I also learned there’s no escaping those real-world annoyances, like unwanted advances, even when I’m made of pixels. Within minutes of my initial log-ins, a man with spiked hair and white sunglasses approached me and told me I looked lovely. He invited me back to his place. “Trust me,” he wrote. The line above his head read “I Only Cum4 Bishes.” I declined.

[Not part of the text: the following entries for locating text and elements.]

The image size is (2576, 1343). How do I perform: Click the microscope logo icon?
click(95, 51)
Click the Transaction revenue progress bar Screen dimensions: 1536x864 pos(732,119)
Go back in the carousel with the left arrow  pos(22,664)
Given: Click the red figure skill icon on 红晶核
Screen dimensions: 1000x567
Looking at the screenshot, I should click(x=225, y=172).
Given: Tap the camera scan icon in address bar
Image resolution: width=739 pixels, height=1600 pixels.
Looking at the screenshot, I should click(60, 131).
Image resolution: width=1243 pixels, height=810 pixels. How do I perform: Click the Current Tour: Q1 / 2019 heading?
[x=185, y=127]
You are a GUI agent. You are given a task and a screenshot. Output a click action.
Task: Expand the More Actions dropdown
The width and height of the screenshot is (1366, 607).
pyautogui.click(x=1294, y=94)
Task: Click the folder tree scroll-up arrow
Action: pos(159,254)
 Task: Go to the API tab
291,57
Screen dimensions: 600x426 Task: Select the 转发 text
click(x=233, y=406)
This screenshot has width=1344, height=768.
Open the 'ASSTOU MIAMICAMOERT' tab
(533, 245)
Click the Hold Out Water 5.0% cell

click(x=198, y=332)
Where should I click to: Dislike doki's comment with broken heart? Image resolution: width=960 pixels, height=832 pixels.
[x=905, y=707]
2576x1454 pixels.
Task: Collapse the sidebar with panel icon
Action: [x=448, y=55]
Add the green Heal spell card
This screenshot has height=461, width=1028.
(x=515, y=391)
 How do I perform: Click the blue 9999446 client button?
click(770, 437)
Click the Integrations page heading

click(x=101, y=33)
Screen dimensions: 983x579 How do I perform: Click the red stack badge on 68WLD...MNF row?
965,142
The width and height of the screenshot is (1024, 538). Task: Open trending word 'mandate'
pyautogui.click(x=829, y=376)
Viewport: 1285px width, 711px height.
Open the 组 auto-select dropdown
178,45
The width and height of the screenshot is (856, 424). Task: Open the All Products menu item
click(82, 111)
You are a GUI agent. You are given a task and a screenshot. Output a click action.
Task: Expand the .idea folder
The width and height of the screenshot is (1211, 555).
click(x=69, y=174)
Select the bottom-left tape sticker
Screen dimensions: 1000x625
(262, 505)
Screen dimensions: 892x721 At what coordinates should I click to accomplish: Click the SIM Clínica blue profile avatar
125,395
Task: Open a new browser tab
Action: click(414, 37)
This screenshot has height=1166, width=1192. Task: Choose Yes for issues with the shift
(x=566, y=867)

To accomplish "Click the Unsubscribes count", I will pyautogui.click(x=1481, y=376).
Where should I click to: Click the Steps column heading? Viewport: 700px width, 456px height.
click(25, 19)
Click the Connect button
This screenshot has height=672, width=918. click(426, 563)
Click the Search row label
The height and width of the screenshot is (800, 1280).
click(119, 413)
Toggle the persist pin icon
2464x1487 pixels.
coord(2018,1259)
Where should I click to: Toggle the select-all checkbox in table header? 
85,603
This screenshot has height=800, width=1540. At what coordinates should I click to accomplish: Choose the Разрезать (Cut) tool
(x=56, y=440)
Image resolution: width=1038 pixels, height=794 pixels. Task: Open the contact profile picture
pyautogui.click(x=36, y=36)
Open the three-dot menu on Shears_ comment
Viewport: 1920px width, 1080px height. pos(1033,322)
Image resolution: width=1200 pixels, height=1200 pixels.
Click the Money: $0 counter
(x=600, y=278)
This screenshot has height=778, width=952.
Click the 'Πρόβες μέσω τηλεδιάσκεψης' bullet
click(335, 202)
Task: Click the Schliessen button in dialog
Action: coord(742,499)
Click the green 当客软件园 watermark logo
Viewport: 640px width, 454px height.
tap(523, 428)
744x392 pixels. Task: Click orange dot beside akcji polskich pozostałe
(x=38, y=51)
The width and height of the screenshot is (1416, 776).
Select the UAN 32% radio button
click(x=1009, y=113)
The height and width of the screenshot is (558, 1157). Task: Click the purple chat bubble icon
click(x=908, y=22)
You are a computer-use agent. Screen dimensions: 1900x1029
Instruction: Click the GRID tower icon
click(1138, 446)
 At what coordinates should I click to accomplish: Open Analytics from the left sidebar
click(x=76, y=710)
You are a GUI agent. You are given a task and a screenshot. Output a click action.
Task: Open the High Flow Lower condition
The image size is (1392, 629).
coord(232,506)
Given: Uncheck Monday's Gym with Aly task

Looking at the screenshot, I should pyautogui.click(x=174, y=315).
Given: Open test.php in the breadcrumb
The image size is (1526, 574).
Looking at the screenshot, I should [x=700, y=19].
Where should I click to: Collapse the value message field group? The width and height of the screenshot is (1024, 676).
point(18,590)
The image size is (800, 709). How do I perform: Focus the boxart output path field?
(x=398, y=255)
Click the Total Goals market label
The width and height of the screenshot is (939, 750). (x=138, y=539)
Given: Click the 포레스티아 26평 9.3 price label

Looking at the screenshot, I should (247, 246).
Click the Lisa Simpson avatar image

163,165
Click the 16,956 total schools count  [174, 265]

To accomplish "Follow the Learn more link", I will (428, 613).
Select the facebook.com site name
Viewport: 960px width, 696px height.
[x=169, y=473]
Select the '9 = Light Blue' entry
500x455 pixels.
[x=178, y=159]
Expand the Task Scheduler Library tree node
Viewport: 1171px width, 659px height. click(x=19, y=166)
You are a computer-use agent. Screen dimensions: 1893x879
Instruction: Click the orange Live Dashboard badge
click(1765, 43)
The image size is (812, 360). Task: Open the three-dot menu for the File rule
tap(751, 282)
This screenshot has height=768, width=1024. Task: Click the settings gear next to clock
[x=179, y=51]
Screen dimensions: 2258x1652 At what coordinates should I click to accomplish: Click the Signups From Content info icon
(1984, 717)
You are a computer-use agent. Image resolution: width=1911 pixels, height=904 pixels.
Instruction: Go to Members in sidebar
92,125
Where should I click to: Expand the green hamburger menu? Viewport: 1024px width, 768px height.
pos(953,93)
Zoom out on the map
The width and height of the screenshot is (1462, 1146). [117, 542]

After all these years, where a persona can be built on Twitter with a much larger audience, something about Second Life draws these people in instead. “In Second Life you can, for instance, you could see a girl in a club and say to her, just like you would a real life girl, ‘I love your hair.’ And then you get talking about other things and you become friends,” said Meri. “Whereas you don't really get that in Twitter because people post attitudes rather than giving a full account of their personality.” Of course, in Second Life it’s much easier to hide behind an Avatar rather than being who you are. “All you know is what they say and who they appear to be,” added Meri. But that also gives people the opportunity to explore sides of themselves they may not be able to otherwise. Meri told me that many people who are transitioning find a home for themselves in Second Life, where they live — virtually — as who they really are.

But is it free of politics? I asked, hoping that perhaps one piece of the internet had been spared. But like porn and viruses, political talk proliferates anywhere it can bloom. “A lot of stores will have like rules against [it], like no political talk. Every time it happens it gets so heated and people argue about it for like over an hour and take up the entire group chat and pull every single person who's online in the group into that discussion,” said Renetta.

Second Life is what the internet was, and what it still is at its core. It’s a place to transform yourself, to be the person you wish you were or explore a part of you that exists. And in a world that’s increasingly lonely, it’s a lovely way to make friends — or, earnestly, to fall in love. It embodies the spirit of the internet in a strange, utopian way.

Meri put it best: “I think it gives you a really good perspective of life around the world and of the fact that we're really, not very different. We all want the same things.”